- **本文**:
● ● ●
勤怠管理とは人事担当者が関わる主な業務の一つです。今回の記事では、勤怠管理とはどのようなものなのかという基礎的なことから、勤怠管理の方法、行う際の注意点を紹介していきます。企業に必要な業務だからこそ、正しい知識を身に付けてください。

「就業」と「勤怠」の意味

「就業」の意味は、その日の業務に従事すること、仕事に取りかかることを指します。

「勤怠」の意味は、仕事に励むことと怠けること、また、出勤と欠勤のことです。

下記で詳しく解説していきます。

就業とは

就業とはその日の業務に取りかかることです。例えば、朝9時に就業する・就業規則を守るといった使われ方をします。「業」という字は、「事業」や「業務」などにも使われています。このことから、「就業」とは会社に出社して、その日の業務をすることとなります。

勤怠とは

勤怠とは出勤や欠勤などの社員の出勤状態を表すものです。社員がどの程度労働や残業、休憩、休暇を取っているのか把握します。「勤怠」はこの他にも「仕事に励むこと」や「怠けること」といった意味でも使われます。また、「勤怠」と同じ意味の言葉に「勤惰(きんだ)」という言葉もあります。

勤怠管理が必要な理由

勤怠管理が必要な理由として、社員の就業状態を適切に把握、管理し、適切な給与の支払いや過重労働などを未然に防ぐためです。勤怠労働は企業が社員を守るための責務であり、責任をもって実行しなければなりません。労働基準法第108条に使用者は、事業場ごとに賃金台帳を調製し、賃金計算の基礎となる事項及び賃金の額その他厚生労働省命令で定める事項を賃金支払の都度遅滞なく記入しなければならない」ことが明記されています。また、平成29年に策定されて労働時間の適正な把握のために使用者が講ずべき措置に関するガイドライン」には「使用者には労働時間を適正に把握する責務があること」が提示してあります。
● ● ●
- **あなたの課題**:
• A. 次の(i)〜(iii)がそれぞれ勤怠管理についての本文と一致するかを、「はい」か「いいえ」で答え、判断の決め手となる本文の語句をそのまま引用してください。(i) 勤怠管理が必要な理由の一つとして、過重労働などを未然に防ぐことが挙げられている。(ii) 労働時間の適正な把握に関するガイドラインは平成30年に策定された。(iii) 「就業」の使い方の例として、朝9時に就業することが挙げられている。
• B. 勤怠管理についての本文から、「勤怠管理が必要な理由として、」と「ること」が提示してあります。」の間の部分を、両端の語句も含めてそのまま再掲してください。

- **記録データ**:
● ● ●
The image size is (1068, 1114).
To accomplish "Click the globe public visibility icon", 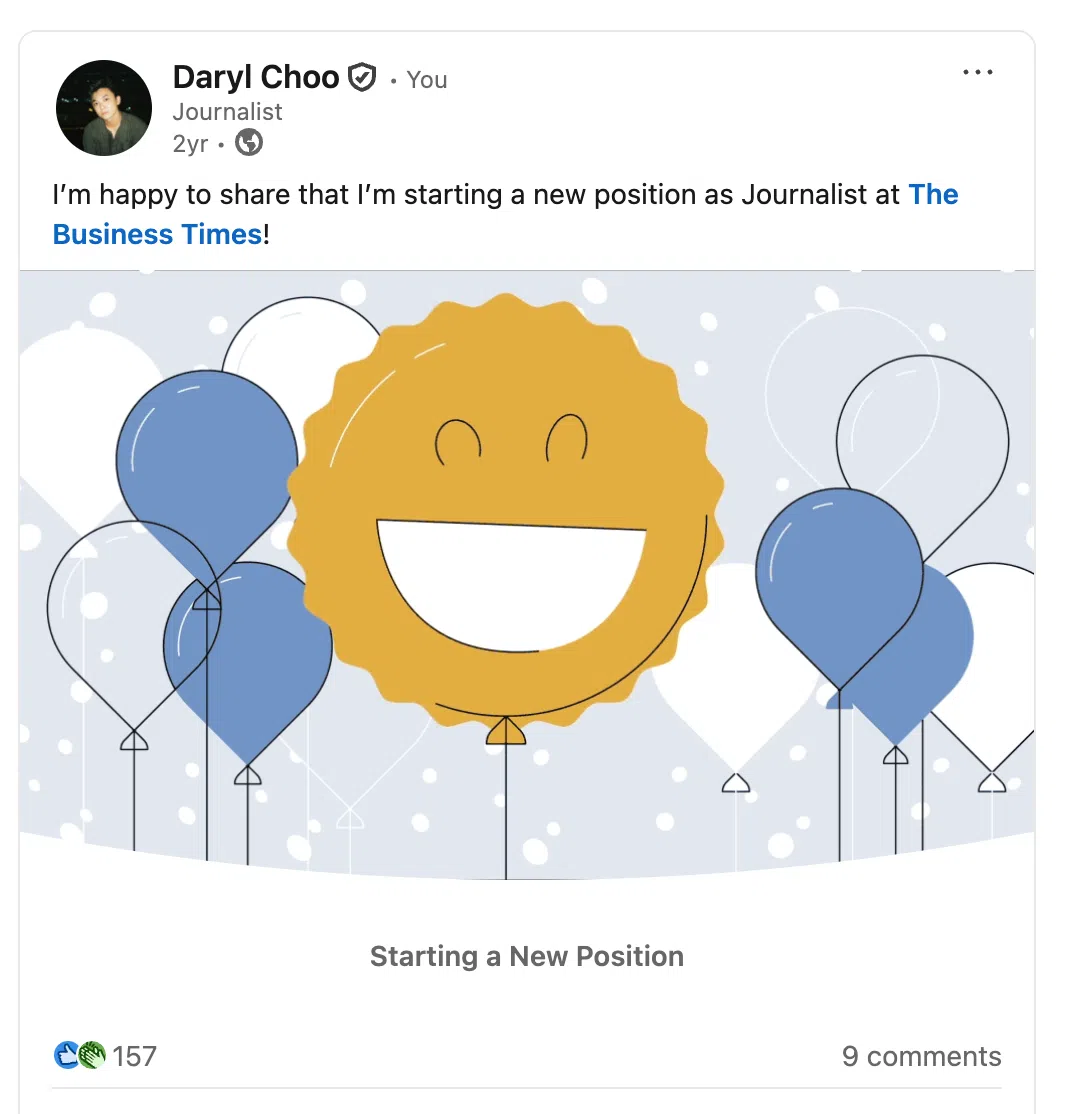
● ● ●
- **回答**:
• A.
(i) はい。「適切な給与の支払いや過重労働などを未然に防ぐためです」
(ii) いいえ。「平成29年に策定されて」
(iii) はい。「例えば、朝9時に就業する・就業規則を守るといった使われ方をします。」

• B.
勤怠管理が必要な理由として、社員の就業状態を適切に把握、管理し、適切な給与の支払いや過重労働などを未然に防ぐためです。勤怠労働は企業が社員を守るための責務であり、責任をもって実行しなければなりません。労働基準法第108条に使用者は、事業場ごとに賃金台帳を調製し、賃金計算の基礎となる事項及び賃金の額その他厚生労働省命令で定める事項を賃金支払の都度遅滞なく記入しなければならない」ことが明記されています。また、平成29年に策定されて労働時間の適正な把握のために使用者が講ずべき措置に関するガイドライン」には「使用者には労働時間を適正に把握する責務があること」が提示してあります。